- _The problem_:
Put the lines of the data below into a Markdown table with the columns "Row" and "Data line," starting with the line that contains "Viewport: 377px width, 214px" and going on through the line that contains "click(x=500, y=200)". Number each row and leave out blank lines.

Data records
-- start --

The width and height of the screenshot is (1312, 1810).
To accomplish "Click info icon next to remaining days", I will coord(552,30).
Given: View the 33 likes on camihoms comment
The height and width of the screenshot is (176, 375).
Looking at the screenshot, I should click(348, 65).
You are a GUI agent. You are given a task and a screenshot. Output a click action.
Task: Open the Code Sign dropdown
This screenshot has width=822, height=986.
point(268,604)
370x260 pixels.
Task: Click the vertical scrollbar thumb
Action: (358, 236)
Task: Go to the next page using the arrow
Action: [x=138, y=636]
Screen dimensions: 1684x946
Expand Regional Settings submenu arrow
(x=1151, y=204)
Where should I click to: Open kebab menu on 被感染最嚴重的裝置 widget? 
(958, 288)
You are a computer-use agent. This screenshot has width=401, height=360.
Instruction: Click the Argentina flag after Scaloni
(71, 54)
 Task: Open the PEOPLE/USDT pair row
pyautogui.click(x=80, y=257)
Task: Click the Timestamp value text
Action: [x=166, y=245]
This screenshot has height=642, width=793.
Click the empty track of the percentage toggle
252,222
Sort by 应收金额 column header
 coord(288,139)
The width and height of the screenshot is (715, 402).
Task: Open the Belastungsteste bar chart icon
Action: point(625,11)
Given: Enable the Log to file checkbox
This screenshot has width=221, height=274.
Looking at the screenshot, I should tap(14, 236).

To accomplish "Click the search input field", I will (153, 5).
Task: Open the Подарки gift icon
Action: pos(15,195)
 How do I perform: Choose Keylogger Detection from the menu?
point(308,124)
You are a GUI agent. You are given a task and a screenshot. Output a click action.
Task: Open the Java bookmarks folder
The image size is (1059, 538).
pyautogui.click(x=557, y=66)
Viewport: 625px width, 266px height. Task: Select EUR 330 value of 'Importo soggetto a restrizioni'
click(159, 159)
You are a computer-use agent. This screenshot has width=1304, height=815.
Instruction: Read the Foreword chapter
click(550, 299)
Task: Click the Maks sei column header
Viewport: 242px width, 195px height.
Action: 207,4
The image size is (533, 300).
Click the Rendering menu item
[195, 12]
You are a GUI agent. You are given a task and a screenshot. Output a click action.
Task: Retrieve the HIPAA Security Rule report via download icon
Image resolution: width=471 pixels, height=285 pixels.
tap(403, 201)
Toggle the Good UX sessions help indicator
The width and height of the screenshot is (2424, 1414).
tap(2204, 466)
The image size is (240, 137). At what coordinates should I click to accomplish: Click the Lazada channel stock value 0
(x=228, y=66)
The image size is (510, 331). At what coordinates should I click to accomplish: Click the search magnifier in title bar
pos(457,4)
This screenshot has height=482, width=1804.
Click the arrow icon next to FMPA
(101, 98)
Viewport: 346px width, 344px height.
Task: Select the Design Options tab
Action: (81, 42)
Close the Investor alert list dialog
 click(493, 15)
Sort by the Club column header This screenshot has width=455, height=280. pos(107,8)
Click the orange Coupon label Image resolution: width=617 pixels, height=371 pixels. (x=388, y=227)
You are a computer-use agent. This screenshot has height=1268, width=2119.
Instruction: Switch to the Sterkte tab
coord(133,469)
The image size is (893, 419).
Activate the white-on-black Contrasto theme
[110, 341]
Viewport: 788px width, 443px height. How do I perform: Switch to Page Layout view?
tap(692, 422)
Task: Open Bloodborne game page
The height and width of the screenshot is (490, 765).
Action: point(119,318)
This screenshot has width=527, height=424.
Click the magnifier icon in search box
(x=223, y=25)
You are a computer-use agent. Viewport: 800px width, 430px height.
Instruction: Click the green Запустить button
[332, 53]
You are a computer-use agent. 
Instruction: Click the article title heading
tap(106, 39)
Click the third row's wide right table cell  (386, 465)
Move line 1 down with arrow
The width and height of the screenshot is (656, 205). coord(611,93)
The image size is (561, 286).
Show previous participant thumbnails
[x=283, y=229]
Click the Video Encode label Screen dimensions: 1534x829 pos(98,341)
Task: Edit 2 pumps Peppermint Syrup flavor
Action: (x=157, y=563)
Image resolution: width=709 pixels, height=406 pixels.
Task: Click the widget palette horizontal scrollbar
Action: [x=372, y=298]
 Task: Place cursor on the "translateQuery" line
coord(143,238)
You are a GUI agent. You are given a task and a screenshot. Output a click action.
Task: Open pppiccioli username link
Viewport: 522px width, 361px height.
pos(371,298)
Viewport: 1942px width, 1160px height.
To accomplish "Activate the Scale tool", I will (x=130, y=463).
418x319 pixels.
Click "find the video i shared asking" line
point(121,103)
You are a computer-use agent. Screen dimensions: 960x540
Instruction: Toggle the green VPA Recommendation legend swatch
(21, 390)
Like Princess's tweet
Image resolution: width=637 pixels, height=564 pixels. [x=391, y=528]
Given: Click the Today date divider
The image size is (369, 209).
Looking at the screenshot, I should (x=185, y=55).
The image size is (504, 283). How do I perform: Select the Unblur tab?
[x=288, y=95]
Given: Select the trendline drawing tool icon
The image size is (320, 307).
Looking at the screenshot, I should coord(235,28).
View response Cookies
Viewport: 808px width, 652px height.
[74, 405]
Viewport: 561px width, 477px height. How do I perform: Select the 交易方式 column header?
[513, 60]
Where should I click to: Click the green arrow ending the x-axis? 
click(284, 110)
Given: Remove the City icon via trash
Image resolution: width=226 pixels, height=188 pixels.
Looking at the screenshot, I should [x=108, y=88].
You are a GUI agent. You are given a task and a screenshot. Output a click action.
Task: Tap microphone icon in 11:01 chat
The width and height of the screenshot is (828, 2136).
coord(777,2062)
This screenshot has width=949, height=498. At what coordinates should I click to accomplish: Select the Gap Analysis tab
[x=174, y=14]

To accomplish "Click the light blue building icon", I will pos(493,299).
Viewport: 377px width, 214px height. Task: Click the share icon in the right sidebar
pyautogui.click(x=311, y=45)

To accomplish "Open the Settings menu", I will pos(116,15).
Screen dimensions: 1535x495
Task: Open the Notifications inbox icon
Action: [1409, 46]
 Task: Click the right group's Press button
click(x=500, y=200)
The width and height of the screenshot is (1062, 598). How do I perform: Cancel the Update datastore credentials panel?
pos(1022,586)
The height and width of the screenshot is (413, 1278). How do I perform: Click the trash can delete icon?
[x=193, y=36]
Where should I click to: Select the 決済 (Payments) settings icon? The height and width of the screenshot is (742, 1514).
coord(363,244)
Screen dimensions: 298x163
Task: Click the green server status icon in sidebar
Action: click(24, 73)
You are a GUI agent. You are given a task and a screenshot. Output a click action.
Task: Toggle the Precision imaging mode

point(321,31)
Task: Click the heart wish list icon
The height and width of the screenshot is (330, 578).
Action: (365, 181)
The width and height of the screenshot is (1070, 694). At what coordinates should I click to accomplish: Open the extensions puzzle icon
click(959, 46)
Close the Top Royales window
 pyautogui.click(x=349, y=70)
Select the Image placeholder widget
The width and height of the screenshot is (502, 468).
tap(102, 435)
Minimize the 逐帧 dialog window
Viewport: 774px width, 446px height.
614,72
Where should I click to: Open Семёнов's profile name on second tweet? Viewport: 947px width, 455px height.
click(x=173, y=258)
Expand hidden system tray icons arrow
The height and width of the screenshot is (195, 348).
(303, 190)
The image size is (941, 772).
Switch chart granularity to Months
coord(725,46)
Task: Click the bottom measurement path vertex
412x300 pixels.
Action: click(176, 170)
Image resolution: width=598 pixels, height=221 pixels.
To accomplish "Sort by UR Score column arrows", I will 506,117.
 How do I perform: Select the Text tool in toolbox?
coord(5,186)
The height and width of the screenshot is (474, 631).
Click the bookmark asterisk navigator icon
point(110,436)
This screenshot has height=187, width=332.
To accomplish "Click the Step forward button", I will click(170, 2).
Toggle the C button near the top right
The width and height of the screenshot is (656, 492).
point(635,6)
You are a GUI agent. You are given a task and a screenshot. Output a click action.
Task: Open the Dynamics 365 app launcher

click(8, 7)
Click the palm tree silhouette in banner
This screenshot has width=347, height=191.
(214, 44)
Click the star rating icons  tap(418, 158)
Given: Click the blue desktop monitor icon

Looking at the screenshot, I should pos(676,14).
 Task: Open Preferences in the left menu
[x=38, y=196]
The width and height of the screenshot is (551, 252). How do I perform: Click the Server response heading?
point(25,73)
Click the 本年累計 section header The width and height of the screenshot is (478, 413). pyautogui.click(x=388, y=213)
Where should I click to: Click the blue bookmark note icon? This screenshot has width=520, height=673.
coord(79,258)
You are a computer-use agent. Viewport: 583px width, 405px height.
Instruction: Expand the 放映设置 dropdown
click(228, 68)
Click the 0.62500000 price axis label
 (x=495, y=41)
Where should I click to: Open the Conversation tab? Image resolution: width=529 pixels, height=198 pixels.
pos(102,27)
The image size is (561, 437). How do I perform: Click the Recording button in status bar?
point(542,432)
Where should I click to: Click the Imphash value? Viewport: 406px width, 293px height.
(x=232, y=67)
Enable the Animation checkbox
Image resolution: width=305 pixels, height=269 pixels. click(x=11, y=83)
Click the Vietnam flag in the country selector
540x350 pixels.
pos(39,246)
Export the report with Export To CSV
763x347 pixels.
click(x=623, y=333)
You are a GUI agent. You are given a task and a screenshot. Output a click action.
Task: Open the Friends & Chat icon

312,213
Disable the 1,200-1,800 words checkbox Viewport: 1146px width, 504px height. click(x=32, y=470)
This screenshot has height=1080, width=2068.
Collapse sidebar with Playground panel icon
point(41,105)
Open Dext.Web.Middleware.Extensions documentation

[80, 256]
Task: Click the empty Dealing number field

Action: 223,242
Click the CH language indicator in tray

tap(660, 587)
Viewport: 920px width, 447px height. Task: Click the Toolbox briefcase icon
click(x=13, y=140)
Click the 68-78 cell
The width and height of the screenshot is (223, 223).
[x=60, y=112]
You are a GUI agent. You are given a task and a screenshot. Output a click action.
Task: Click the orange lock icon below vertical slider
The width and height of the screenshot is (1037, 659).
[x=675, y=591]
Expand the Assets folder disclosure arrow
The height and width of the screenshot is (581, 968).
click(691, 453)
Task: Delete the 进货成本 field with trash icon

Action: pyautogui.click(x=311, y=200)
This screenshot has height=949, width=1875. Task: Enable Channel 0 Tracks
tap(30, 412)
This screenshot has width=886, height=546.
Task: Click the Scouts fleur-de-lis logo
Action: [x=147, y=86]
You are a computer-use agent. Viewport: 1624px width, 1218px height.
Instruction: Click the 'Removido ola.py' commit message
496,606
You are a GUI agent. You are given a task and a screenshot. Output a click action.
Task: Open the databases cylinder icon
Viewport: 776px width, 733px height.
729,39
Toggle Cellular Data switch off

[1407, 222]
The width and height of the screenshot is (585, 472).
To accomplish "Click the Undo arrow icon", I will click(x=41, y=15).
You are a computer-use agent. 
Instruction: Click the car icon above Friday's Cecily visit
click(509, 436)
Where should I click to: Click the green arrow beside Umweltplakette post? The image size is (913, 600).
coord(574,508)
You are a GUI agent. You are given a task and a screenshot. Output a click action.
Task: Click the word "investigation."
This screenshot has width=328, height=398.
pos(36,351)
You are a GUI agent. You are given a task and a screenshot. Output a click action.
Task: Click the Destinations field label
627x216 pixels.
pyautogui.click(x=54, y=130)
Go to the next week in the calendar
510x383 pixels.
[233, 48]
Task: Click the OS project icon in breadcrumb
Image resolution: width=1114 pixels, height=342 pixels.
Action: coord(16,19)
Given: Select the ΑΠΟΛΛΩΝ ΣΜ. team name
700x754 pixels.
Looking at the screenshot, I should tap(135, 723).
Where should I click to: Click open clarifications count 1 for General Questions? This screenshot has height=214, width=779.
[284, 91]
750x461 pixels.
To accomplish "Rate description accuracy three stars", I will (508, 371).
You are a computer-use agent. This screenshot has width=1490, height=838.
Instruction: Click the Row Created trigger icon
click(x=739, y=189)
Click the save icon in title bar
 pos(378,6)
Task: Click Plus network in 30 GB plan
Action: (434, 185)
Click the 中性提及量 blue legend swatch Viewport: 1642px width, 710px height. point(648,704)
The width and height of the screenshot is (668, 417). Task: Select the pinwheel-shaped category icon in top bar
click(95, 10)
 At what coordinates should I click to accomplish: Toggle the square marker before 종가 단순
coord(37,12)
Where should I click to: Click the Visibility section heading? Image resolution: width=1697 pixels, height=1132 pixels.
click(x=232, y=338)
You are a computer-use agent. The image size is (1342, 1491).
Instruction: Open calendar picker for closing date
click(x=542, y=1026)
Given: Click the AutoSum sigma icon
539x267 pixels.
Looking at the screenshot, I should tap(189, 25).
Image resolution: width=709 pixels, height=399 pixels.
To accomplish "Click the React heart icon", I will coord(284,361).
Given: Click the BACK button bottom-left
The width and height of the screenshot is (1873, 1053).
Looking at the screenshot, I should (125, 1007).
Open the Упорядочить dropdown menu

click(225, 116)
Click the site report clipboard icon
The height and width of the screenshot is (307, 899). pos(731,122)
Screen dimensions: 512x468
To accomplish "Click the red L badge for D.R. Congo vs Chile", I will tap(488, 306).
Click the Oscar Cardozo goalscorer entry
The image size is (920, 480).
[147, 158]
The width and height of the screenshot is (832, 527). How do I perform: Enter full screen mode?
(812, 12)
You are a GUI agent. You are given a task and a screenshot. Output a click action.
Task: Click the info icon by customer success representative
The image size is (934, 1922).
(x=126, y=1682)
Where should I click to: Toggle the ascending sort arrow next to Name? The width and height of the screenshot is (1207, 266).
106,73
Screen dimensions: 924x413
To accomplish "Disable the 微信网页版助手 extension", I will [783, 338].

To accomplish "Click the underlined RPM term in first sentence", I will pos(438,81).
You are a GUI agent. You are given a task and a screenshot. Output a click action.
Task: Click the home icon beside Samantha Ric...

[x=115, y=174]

-- end --

- _Answer to the exercise_:
| Row | Data line |
|---|---|
| 1 | Viewport: 377px width, 214px height. Task: Click the share icon in the right sidebar |
| 2 | pyautogui.click(x=311, y=45) |
| 3 | To accomplish "Open the Settings menu", I will pos(116,15). |
| 4 | Screen dimensions: 1535x495 |
| 5 | Task: Open the Notifications inbox icon |
| 6 | Action: [1409, 46] |
| 7 |  Task: Click the right group's Press button |
| 8 | click(x=500, y=200) |